### [Problem description]
Copy out the records exactly, from the first line down through the line containing "tap(963, 201)", both ends included.

### [Stored rows]
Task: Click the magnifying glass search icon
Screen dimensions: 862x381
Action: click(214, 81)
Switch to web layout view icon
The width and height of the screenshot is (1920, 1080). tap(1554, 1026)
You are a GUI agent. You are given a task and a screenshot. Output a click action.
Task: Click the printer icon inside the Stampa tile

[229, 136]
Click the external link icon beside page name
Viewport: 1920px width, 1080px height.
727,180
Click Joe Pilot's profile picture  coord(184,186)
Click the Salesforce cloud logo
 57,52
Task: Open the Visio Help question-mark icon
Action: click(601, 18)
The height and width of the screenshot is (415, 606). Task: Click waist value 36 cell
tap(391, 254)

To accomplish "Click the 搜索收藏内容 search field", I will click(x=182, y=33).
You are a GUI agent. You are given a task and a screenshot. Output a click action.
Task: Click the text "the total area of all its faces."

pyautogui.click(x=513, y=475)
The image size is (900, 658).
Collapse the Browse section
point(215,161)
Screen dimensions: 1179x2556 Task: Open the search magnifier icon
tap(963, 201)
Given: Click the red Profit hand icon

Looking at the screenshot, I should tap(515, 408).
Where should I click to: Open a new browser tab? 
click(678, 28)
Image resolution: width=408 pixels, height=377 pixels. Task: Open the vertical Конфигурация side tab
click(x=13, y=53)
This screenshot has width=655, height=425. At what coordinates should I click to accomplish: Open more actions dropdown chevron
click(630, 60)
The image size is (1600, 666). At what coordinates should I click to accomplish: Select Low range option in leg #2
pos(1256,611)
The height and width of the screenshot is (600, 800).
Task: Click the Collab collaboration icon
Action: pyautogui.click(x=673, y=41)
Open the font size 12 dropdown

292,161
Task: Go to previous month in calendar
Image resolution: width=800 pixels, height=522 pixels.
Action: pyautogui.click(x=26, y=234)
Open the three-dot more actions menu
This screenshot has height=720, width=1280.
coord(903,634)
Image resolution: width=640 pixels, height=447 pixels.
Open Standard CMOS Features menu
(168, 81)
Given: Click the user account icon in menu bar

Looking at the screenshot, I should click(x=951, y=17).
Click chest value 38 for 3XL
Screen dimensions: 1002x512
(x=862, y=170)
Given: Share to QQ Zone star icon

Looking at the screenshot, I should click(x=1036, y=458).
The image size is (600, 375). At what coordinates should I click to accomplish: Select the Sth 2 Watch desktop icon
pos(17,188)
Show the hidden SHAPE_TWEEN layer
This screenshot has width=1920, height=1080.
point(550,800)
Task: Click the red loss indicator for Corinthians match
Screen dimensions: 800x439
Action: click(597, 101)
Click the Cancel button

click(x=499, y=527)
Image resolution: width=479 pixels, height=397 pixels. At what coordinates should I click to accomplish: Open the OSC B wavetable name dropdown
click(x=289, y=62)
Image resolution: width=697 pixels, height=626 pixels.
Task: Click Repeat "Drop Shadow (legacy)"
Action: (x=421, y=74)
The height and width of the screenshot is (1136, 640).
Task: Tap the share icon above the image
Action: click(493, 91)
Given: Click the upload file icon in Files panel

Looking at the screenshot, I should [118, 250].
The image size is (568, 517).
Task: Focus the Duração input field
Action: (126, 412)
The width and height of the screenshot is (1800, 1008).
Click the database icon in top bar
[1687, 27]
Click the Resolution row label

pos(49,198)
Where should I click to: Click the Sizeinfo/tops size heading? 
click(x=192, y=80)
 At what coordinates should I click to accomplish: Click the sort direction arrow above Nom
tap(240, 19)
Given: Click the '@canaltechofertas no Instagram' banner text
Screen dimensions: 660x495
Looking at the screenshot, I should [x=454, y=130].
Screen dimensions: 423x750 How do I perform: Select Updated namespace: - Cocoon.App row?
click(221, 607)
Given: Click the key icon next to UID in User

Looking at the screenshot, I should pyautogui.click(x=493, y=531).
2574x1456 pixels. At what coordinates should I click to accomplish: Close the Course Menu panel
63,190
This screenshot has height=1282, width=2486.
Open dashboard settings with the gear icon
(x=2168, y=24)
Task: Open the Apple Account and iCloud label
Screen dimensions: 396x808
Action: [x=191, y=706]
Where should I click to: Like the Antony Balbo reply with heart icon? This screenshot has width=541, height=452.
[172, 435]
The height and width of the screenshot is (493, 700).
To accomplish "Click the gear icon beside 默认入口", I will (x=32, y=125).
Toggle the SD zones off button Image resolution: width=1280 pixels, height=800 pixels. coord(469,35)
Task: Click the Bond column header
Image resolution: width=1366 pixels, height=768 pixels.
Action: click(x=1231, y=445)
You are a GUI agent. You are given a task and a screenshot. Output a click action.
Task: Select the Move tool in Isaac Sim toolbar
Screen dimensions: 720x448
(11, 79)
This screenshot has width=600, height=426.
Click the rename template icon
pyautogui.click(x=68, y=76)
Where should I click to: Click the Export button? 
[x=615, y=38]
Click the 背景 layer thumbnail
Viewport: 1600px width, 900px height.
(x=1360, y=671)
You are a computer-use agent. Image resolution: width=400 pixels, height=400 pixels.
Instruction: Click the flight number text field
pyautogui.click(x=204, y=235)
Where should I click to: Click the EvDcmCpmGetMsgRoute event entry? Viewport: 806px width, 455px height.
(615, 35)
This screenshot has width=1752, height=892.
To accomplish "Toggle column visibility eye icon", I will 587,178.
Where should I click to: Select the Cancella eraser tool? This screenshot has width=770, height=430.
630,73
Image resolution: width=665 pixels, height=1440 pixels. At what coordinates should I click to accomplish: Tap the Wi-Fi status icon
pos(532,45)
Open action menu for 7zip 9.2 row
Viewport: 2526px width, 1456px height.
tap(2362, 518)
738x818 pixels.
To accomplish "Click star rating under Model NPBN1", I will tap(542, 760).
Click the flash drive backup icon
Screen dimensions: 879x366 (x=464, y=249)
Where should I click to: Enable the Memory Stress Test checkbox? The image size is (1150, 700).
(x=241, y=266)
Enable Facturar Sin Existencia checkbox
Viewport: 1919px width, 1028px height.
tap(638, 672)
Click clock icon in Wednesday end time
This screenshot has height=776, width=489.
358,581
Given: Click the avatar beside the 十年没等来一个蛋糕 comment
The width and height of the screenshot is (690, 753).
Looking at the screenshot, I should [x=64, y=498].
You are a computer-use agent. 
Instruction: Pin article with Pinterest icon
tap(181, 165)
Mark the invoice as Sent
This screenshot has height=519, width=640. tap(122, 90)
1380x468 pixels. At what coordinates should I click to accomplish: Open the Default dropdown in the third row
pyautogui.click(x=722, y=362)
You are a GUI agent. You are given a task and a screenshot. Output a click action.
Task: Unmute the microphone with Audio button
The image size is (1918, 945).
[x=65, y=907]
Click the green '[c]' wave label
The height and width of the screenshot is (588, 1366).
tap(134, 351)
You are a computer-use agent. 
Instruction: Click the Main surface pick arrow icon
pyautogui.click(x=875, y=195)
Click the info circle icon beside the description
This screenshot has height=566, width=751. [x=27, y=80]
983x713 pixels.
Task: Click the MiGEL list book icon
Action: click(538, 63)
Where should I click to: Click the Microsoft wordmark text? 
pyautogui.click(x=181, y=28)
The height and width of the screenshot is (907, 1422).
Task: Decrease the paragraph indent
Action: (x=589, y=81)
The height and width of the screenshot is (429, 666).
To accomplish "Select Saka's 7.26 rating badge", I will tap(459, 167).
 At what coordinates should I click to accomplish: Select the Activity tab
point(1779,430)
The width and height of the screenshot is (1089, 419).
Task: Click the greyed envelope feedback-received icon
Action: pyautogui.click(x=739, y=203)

### [The answer]
Task: Click the magnifying glass search icon
Screen dimensions: 862x381
Action: click(214, 81)
Switch to web layout view icon
The width and height of the screenshot is (1920, 1080). tap(1554, 1026)
You are a GUI agent. You are given a task and a screenshot. Output a click action.
Task: Click the printer icon inside the Stampa tile

[229, 136]
Click the external link icon beside page name
Viewport: 1920px width, 1080px height.
727,180
Click Joe Pilot's profile picture  coord(184,186)
Click the Salesforce cloud logo
 57,52
Task: Open the Visio Help question-mark icon
Action: click(601, 18)
The height and width of the screenshot is (415, 606). Task: Click waist value 36 cell
tap(391, 254)

To accomplish "Click the 搜索收藏内容 search field", I will click(x=182, y=33).
You are a GUI agent. You are given a task and a screenshot. Output a click action.
Task: Click the text "the total area of all its faces."

pyautogui.click(x=513, y=475)
The image size is (900, 658).
Collapse the Browse section
point(215,161)
Screen dimensions: 1179x2556 Task: Open the search magnifier icon
tap(963, 201)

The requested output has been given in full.